At present, the Adidas Group has its own e-commerce businesses in limited markets such as the US and the UK. While there has been a buzz around brick-and-mortar retailers such as Kishore Biyani's Future Retail, Reliance, DLF Brands, and the Birlas looking closely at the online model, there are few examples of any overseas consumer product company using the e-commerce route to garner a higher share of sales.

Meanwhile, channel partners of various consumer product companies — including those in apparel, footwear, phones and consumer electronics — are putting more pressure on manufacturers as their margins come under strain because of heavy discounting by e-commerce players.

"We are working on a closed marketplace model, which would be spearheaded by one of our retailers under the guidance of the company," Erick Haskell, MD, Adidas Group, told TOI.

He also wants all his stores to have a tablet, connecting 80% of its retail universe. So if a product is not available in one city, it can be made available through another shop or city, thereby not losing out on any selling opportunity. He believes it will lead to better inventory management, considering there is varied demand depending on demographics.

The idea of e-commerce came when the company was looking at expansions into the tier 2 and 3 cities but found that a lot of people in these cities order their products through the internet.
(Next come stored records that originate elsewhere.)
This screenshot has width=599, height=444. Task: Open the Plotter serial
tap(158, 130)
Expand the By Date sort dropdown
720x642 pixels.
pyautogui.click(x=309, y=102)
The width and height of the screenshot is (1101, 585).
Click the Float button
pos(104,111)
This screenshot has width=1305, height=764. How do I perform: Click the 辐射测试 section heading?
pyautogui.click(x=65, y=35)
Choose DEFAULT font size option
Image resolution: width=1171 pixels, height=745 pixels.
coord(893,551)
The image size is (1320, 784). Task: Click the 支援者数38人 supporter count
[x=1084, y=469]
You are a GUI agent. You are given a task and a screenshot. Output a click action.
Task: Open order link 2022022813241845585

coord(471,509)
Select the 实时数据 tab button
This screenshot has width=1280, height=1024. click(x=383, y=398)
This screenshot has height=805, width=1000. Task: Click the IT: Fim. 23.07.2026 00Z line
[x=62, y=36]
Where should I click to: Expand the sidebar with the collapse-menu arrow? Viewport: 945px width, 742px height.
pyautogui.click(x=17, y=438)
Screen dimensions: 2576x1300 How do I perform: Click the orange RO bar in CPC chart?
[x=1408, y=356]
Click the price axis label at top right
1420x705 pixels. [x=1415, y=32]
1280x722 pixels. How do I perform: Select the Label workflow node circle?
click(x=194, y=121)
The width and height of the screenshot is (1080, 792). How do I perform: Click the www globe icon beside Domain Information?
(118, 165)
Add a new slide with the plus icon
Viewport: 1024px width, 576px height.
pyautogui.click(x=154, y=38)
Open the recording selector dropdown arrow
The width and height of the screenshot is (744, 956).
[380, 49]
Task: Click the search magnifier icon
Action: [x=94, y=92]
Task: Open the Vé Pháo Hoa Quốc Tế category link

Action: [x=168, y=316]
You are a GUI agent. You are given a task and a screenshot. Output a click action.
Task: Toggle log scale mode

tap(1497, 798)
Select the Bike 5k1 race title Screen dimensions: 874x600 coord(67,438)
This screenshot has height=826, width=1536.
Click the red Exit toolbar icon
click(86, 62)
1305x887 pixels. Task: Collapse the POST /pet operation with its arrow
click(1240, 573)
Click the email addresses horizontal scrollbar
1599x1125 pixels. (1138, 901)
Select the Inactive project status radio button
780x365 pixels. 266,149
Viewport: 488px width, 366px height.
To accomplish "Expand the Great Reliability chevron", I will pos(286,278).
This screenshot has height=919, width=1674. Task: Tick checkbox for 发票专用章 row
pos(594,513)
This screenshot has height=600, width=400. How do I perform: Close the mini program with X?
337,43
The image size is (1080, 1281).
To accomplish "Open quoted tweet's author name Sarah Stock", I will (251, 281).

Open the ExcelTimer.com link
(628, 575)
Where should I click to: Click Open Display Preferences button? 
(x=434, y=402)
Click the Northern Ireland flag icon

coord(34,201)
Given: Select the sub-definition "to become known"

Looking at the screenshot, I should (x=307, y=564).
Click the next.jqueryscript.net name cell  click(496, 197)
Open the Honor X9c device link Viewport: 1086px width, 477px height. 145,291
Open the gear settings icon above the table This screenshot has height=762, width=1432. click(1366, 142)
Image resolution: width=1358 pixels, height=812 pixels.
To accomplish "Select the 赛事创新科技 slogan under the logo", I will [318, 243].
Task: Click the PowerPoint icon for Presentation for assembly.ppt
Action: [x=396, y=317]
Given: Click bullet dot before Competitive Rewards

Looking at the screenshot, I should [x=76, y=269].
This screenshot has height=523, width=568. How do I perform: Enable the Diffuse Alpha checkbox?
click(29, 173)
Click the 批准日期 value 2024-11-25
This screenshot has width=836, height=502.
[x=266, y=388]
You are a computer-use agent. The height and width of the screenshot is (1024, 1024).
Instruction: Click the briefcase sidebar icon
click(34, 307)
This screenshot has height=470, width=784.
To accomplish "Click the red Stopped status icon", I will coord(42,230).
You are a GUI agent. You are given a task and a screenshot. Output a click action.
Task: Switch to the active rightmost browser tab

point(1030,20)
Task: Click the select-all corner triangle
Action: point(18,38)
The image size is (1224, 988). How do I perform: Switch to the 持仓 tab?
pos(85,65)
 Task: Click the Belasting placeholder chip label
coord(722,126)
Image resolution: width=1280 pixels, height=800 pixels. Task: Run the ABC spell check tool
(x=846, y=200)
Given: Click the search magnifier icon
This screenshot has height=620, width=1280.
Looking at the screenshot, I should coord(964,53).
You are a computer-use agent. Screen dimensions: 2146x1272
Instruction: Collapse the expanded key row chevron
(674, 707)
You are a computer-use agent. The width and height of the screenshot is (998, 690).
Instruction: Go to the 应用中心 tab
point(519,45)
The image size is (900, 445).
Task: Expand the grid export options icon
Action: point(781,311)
So, it was a trade-off between store expansion and catering to that segment through another model.

He realizes there is little headroom to manoeuvre since government rules do not allow a foreign company to operate in e-commerce, though most of them get funds from overseas to carry on their business. "We are going to play it very carefully as we don't want to be a brand in a wrong position," he said.

The Indian e-commerce business has been conceptualized and designed keeping in mind the unique consumption habits of the online shopper in India.

"We would, however, continue to sell through online portals such as Flipkart and Amazon directly since we maintain a healthy relationship with them," he said. His only concern is that they shouldn't sell new products at a discount, which their regular retailers object to.

Fashion and lifestyle e-tailers like Myntra, which merged with Flipkart earlier this year, and Jabong have meanwhile already started rolling out exclusive tie-ups with sportswear brands ? one of the big categories in terms of sales for online retailers.